The entries are to be given back verbatim; no picture is to be copied.

(Saved data entries)
* * * * * * * * *
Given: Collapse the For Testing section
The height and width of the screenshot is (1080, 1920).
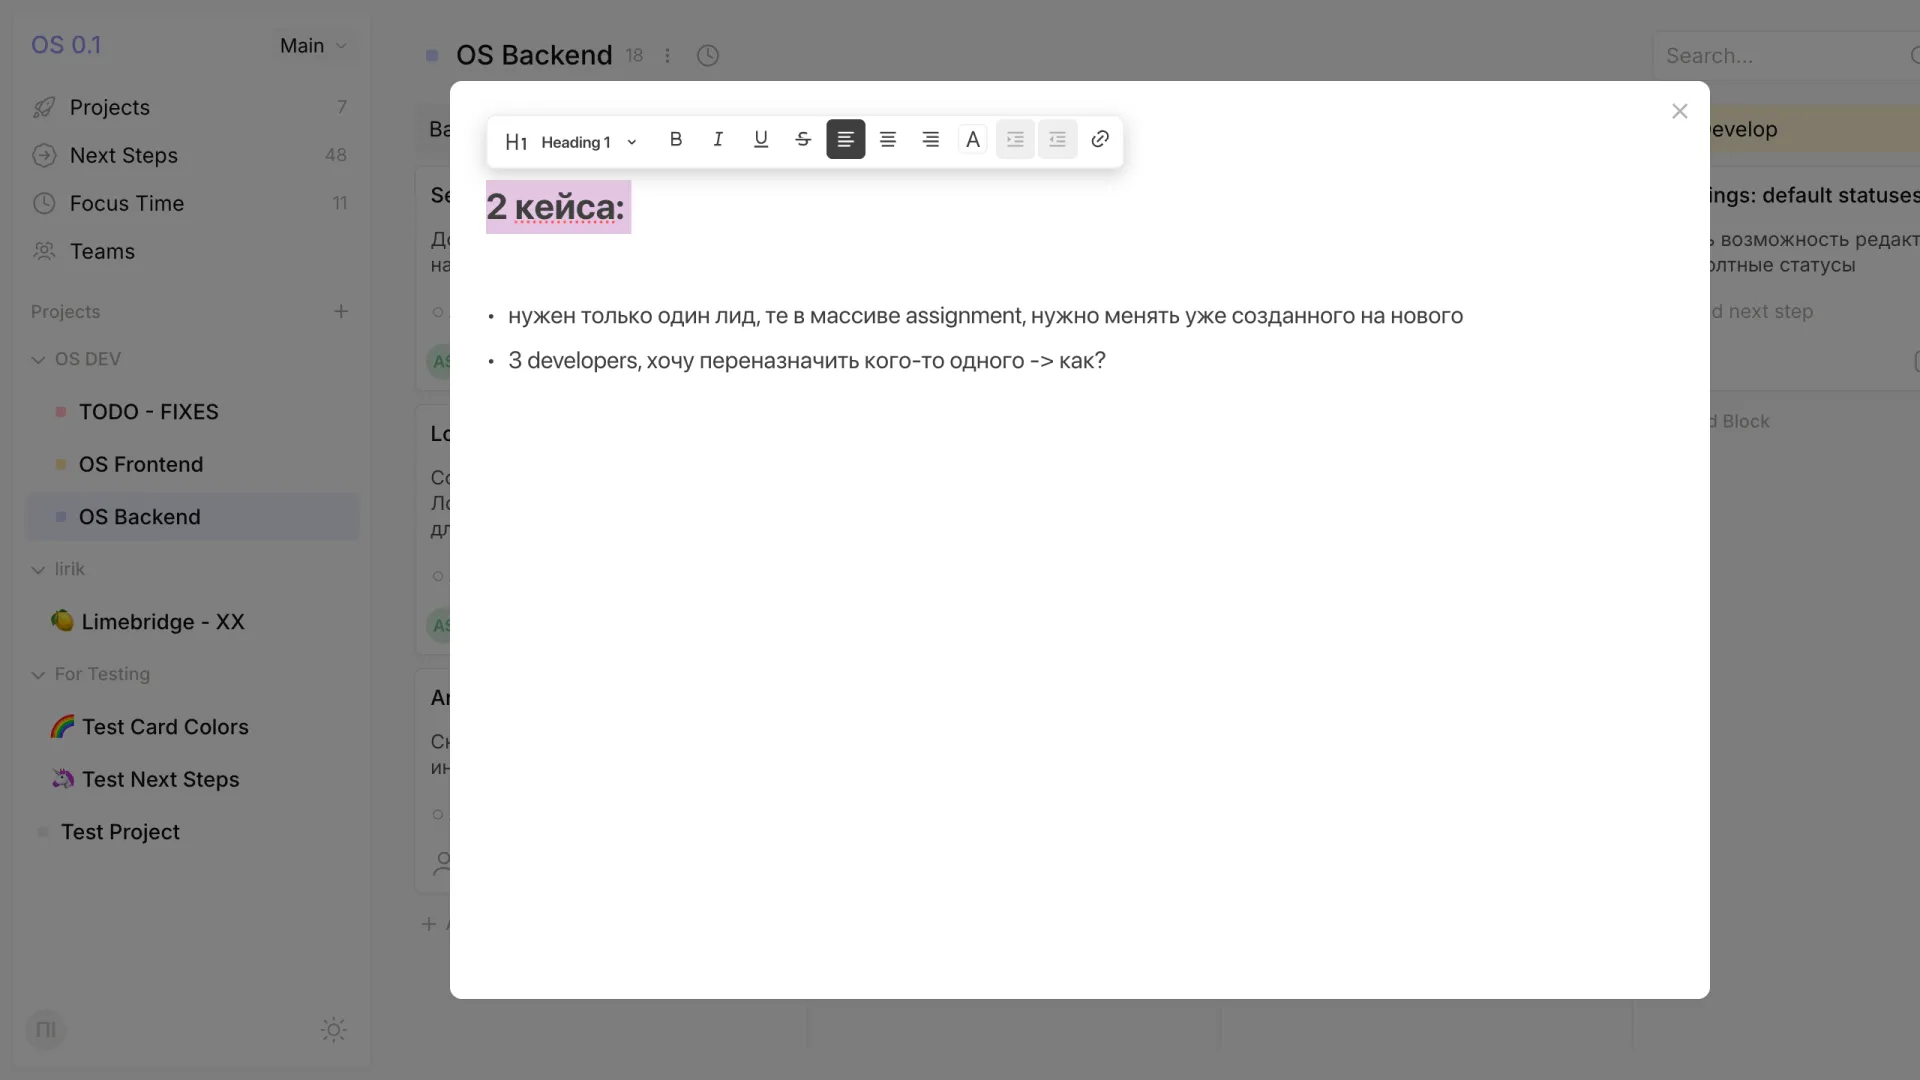Looking at the screenshot, I should pyautogui.click(x=38, y=674).
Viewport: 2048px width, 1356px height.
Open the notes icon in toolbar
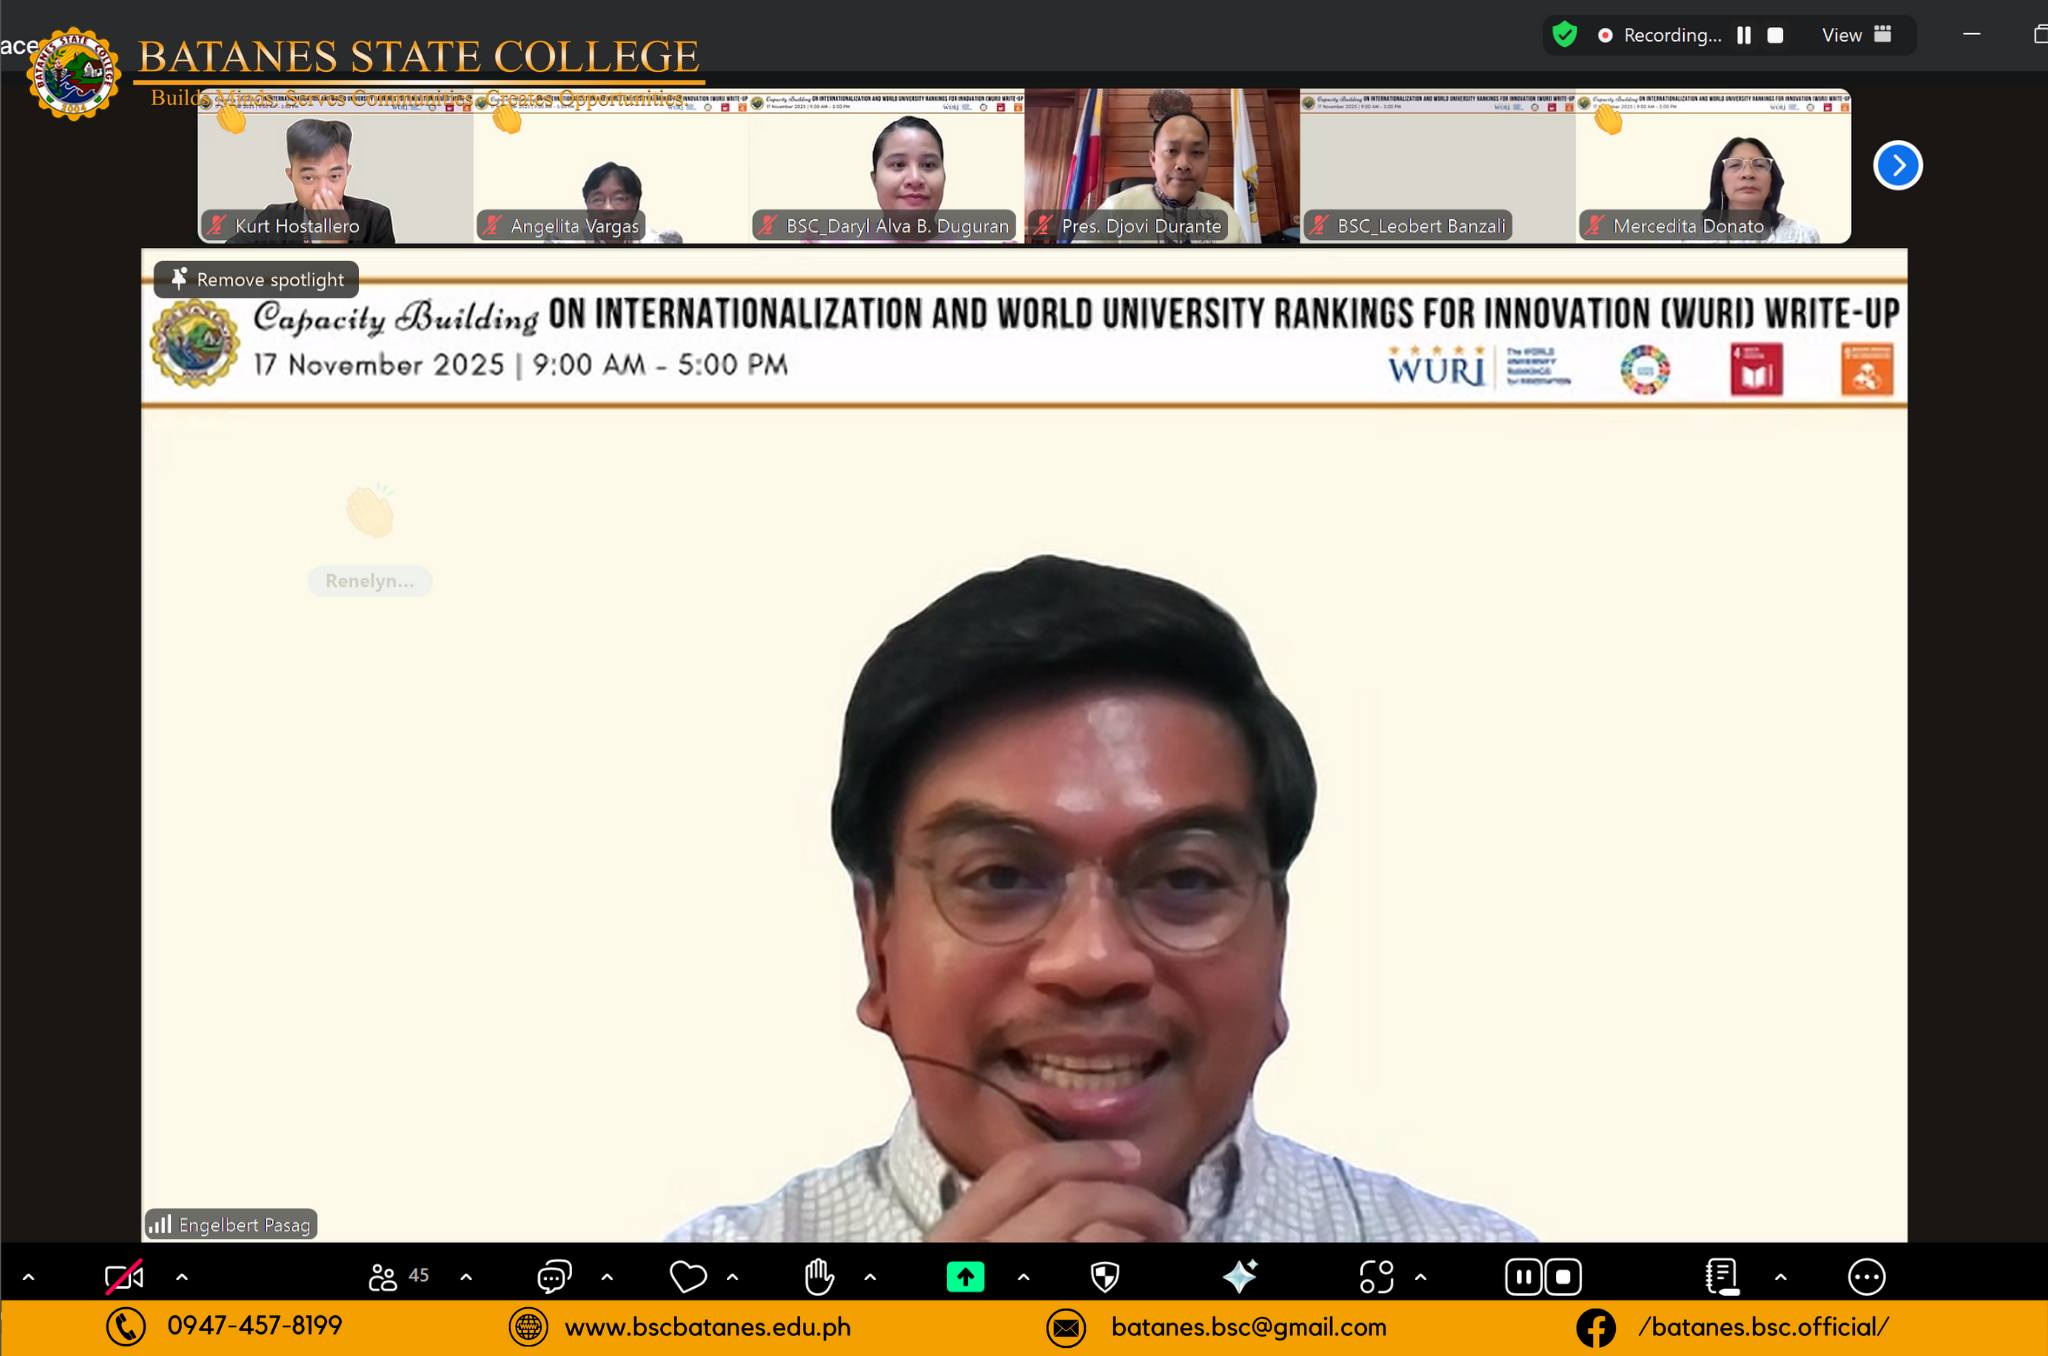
* * * * * * * * *
__Expected answer__.
Given: Collapse the For Testing section
The height and width of the screenshot is (1080, 1920).
Looking at the screenshot, I should pyautogui.click(x=38, y=674).
Viewport: 2048px width, 1356px height.
Open the notes icon in toolbar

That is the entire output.